VIENNA, March 13 (Reuters) - Austrian lender BAWAG PSK will repay on Friday the remaining 350 million euros ($487 million) in capital it got from the state to ride out the financial crisis, it said, after shareholders injected more capital into the bank this month.
BAWAG, owned by investor Cerberus Capital Management , is one of six Austrian banks to come under direct European Central Bank supervision after stress tests this year. It is the subject of speculation it could be up for sale.
Its balance sheet was beefed up last year by a 200 million euro share issue that gave U.S. asset manager GoldenTree a stake of nearly 40 percent. Shareholders injected another 125 million euros in March, BAWAG said on Thursday.
BAWAG had a fully-loaded Basel III core equity tier 1 ratio of 9.4 percent of risk-weighted assets at the end of 2013 - easily surpassing minimum requirements and its own 9 percent goal - and said it aimed to boost that above 10 percent in 2014.

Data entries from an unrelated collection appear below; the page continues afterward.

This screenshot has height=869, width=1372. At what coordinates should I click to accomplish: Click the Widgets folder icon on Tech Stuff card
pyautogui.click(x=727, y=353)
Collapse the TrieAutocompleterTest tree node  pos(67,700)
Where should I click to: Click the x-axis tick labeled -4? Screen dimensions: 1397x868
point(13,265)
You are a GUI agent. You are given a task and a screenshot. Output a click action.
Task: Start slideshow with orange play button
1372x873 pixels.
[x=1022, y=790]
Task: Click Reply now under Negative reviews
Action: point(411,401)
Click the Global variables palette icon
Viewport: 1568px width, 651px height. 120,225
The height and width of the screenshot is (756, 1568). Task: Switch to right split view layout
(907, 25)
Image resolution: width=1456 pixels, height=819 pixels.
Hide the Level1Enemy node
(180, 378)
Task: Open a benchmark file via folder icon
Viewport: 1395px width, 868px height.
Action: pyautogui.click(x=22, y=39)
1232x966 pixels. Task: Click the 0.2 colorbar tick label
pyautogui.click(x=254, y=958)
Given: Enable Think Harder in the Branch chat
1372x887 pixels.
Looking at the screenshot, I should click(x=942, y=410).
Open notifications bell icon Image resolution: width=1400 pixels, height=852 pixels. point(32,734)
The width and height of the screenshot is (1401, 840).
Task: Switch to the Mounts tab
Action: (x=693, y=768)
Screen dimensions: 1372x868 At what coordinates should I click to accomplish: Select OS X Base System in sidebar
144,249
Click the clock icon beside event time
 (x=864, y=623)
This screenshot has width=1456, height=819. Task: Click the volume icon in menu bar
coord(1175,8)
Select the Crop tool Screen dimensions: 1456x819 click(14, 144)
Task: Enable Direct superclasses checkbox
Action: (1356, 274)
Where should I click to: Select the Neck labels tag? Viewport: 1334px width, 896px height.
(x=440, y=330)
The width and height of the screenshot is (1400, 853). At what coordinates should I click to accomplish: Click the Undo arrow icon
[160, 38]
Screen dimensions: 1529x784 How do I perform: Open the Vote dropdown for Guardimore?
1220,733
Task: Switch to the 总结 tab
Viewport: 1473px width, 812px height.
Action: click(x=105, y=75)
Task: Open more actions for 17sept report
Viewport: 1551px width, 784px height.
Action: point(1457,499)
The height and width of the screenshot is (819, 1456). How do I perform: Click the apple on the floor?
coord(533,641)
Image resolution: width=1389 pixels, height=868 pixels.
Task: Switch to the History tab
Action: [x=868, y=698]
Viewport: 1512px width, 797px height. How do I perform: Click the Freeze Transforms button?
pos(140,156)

Despite higher restructuring expenses, its 2013 net profit more than doubled to 229.1 million euros thanks to sharp gains on financial instruments, a 5.1 percent drop in core operating expenses and a decline in risk costs by more than a third.
It targeted a return on equity above 10 percent this year, a rise in its Austrian market share for retail customer lending to 8.5 percent from 8 in 2013, and a cut in core operating expenses to below 500 million euros from 574 million in 2013.